Gerenciar a entrega de todas as obrigações acessórias sempre será uma tarefa com alto grau de complexidade para todo Gestor Tributário.

Essa complicação pode ser motivada: pela quantidade de obrigações municipais, estaduais e federais que uma empresa deve entregar; por utilização de controles analógicos (planilhas, pastas etc.); ou em razão de uma equipe sobrecarregada e que, como qualquer ser humano, está passível a cometer erros.

Com o cenário de home-office gerado pelo COVID-19, essa complexidade ganhou novas proporções, obrigando o gestor a utilizar outros meios (SharePoint, Google Drive etc.) para ter acesso às informações de apuração, arquivos e recibos que comprovam a efetiva entrega das obrigações acessórias.

Como gestor, procuro sempre participar de grupos de tax em aplicativos de mensagens para entender o momento atual, as dificuldades e ficar atento às novidades (que não são poucas) do dia-a-dia fiscal, contábil e tributário.
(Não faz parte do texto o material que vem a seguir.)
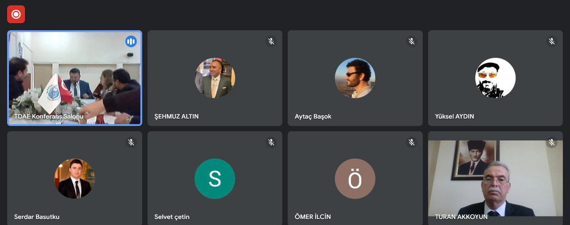Select the TDAE Konferans Salonu video tile

(x=74, y=78)
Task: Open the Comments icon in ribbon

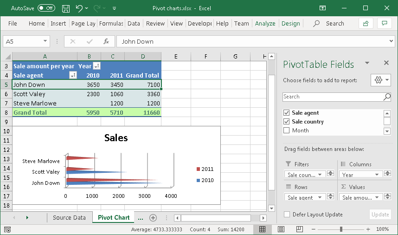Action: pyautogui.click(x=384, y=23)
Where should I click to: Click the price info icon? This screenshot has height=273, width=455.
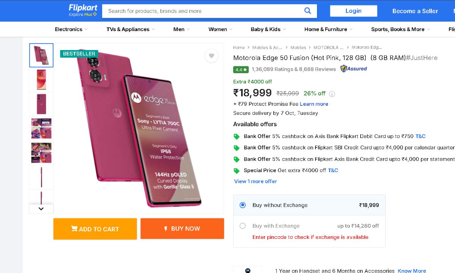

Por diversas vezes, ouvi gestores comentarem que descobriram problemas no processo de entrega de obrigações acessórias, portanto, posso afirmar tranquilamente que em grande parte das empresas e escritórios de contabilidade existem inconsistências neste processo.

Assim, há um risco de ausência de entrega de obrigações, de arquivos em branco, de retificações sem a ciência do gestor, de obrigações acessórias não conciliadas com a apuração ou com as devidas guias de pagamento e outras declarações convergentes.

O gestor que não possuir os controles adequados ficará passível aos erros acima e nós (que somos da área) conhecemos as consequências, que podem ser desde uma notificação, passando pela perda de benefícios fiscais ou regimes especiais, rebaixamento de nota de conformidade na SEFAZ e multas que por vezes são astronômicas.

Minha recomendação: Utilize a tecnologia a seu favor!